Wie Spezialisten Schluchtenwanderer retten
Speziell ausgebildete Ehrenamtliche wie Thomas Rödel kommen zum Einsatz, wenn Menschen auf dem Wildwasser in Not geraten
GARMISCH-PARTENKIRCHEN (lby) - Die Rettung kommt von oben: Im roten Neoprenanzug, mit Helm, Klettergurt und Karabinern steht Thomas Rödel auf einem Felsvorsprung, sechs Meter über den Kuhflucht-Wasserfällen. Das Wasser rauscht und spritzt an dieser Stelle durch eine schmale Rinne im Gestein und landet in Gumpen. „Das sind tiefe Kuhlen, die das Wasser in den Fels spült“, erklärt der Wasserretter. Der 31-Jährige nimmt kurz Maß, springt in die Tiefe und taucht nach wenigen Sekunden wieder auf. Er berührt mit seiner Faust kurz die Oberseite des Helms – das Zeichen für „alles okay“.

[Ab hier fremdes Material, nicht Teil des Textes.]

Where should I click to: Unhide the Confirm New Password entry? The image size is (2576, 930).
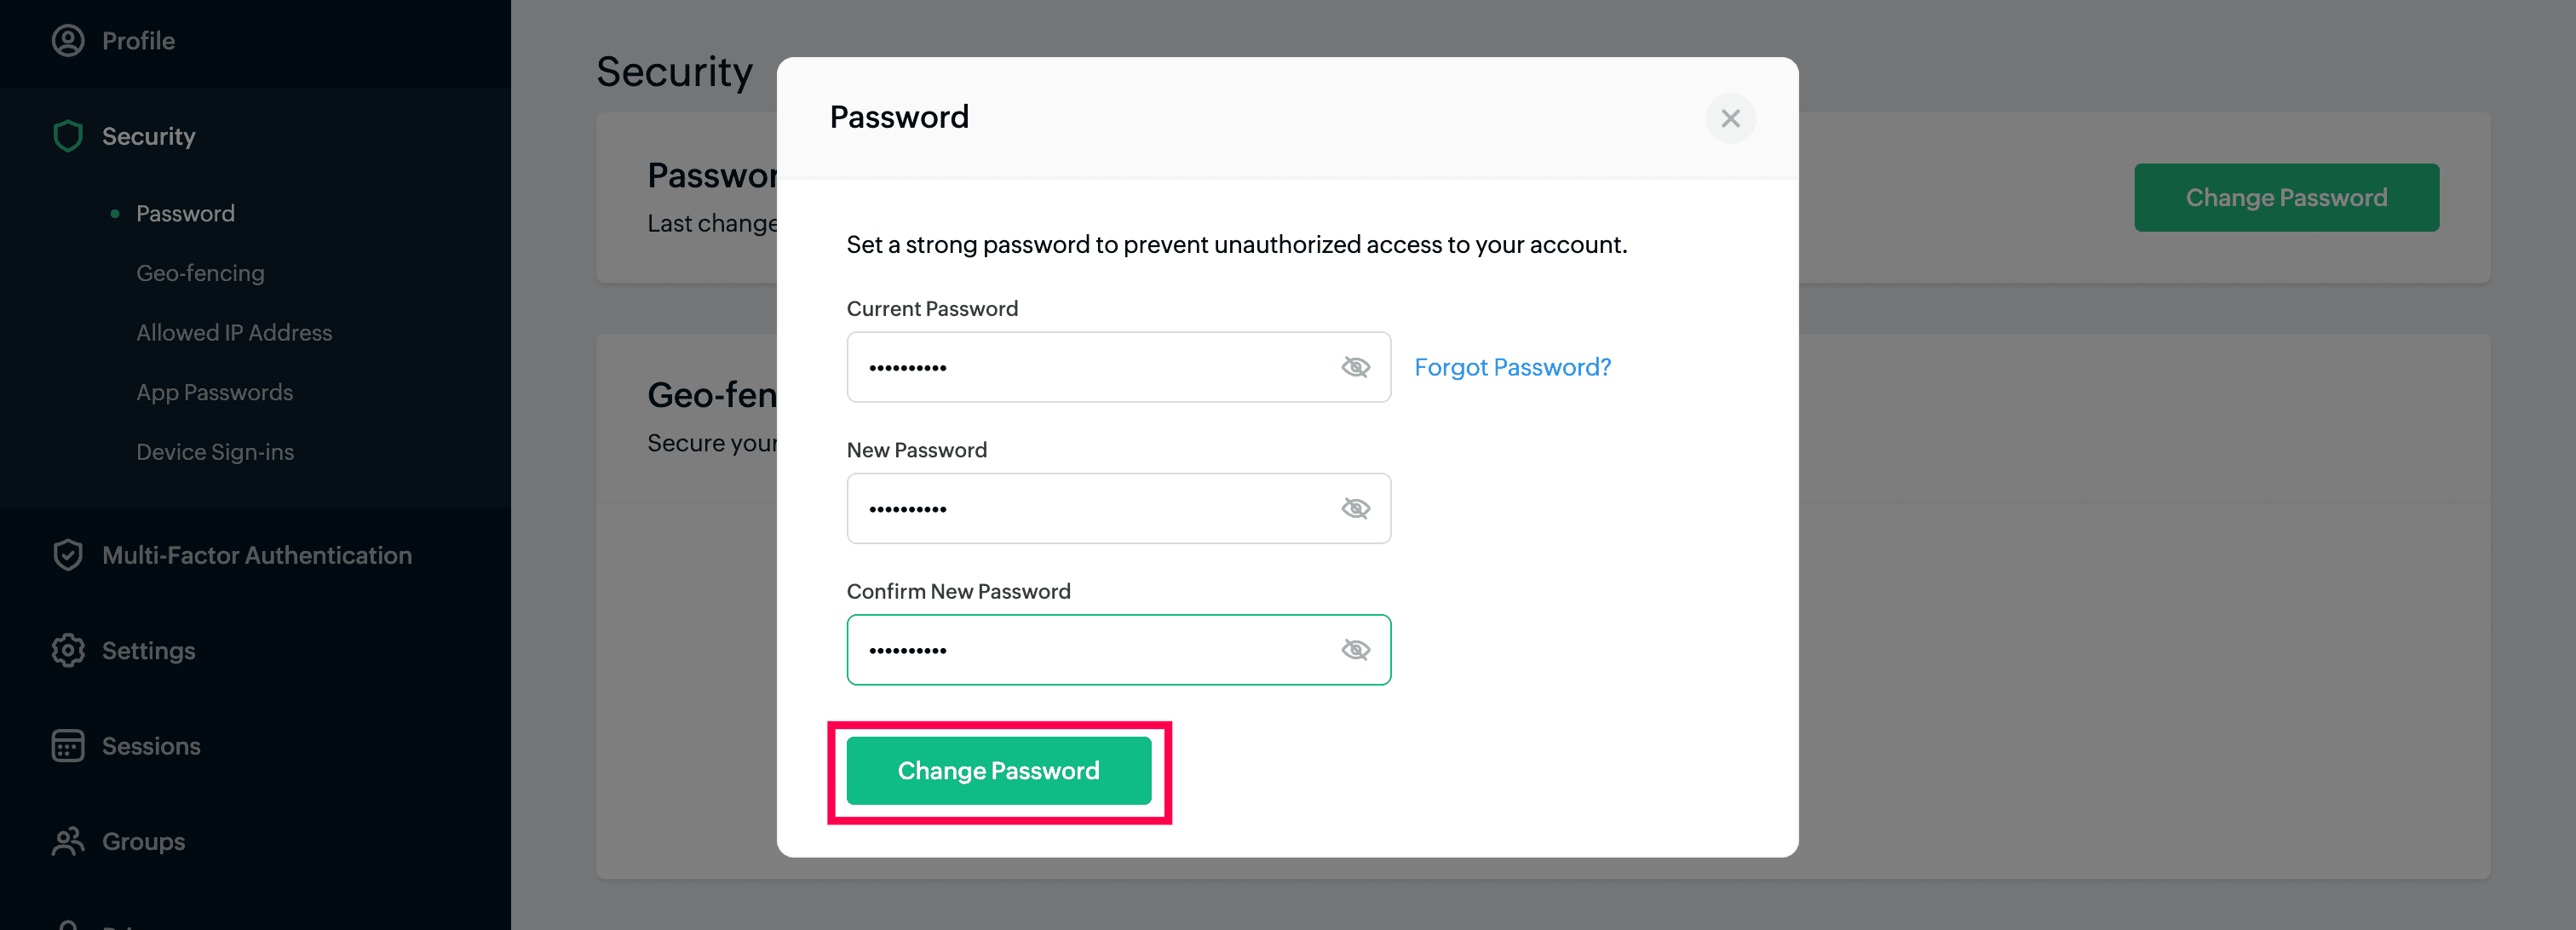[x=1355, y=650]
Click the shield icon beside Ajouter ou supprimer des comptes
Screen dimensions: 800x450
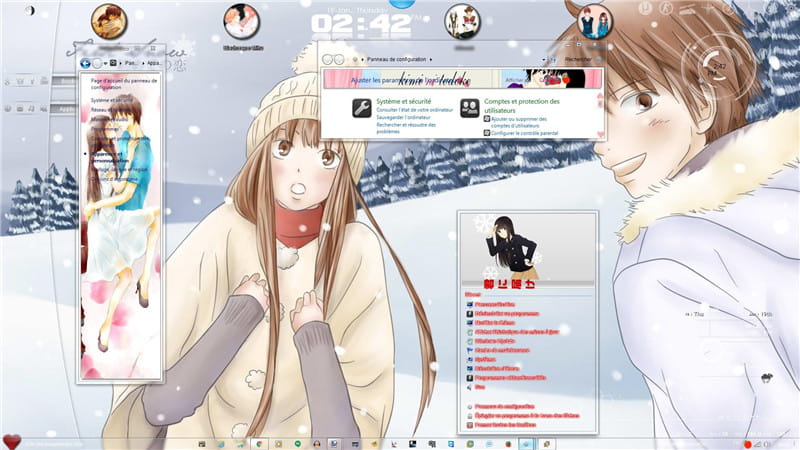coord(487,118)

Hier, oberhalb von Farchant, haben seine Kameraden und er vor zwei Jahren zwei junge Schluchtenwanderer aus dem Wasser gezogen. Die beiden waren ohne Ausrüstung in die Schlucht gekraxelt und blieben erschöpft und unterkühlt in den Wasserfällen hängen. Speziell ausgebildete ehrenamtliche Retter – die Canyoningrettungsgruppe Hochland – kamen zum Einsatz. Zuständig für die Canyoning-Rettung ist die Bergwacht, eine Gemeinschaft des Bayerischen Roten Kreuzes. Die Männer seilten sich in die Schlucht ab und brachten die Burschen mit einer Gebirgstrage in Sicherheit. „Was wir machen, ist Bergsteigen und Wasserrettung zugleich“, sagt Rödel. Kraft, Ruhe und Erfahrung sind aus seiner Sicht die drei wichtigsten Dinge für eine Rettung. „Das Schwimmen in starker Strömung strengt an. Das Klettern strengt an. Und Schwimmen und Klettern mit Patienten ist erst recht anstrengend.“
Der sportbegeisterte Rödel arbeitet als Unternehmensberater in Tirol und wohnt in Grainau. „Wenn ich nicht im Büro bin, bin ich draußen“, erzählt er. Rödel ist in dem Ort am Fuß des Zugspitzmassivs aufgewachsen. „Als Jugendlicher bin ich zur Wasserwacht gegangen und habe die Ausbildung vom Rettungsschwimmer bis zum Fließwasserretter gemacht.“Vor wenigen Jahren kam noch die Prüfung zum CanyoningGuide dazu. Mehrere Jahre Ausbildung und stundenlange Einsätze bei Wind und Wetter – ohne Bezahlung – sind für ihn selbstverständlich.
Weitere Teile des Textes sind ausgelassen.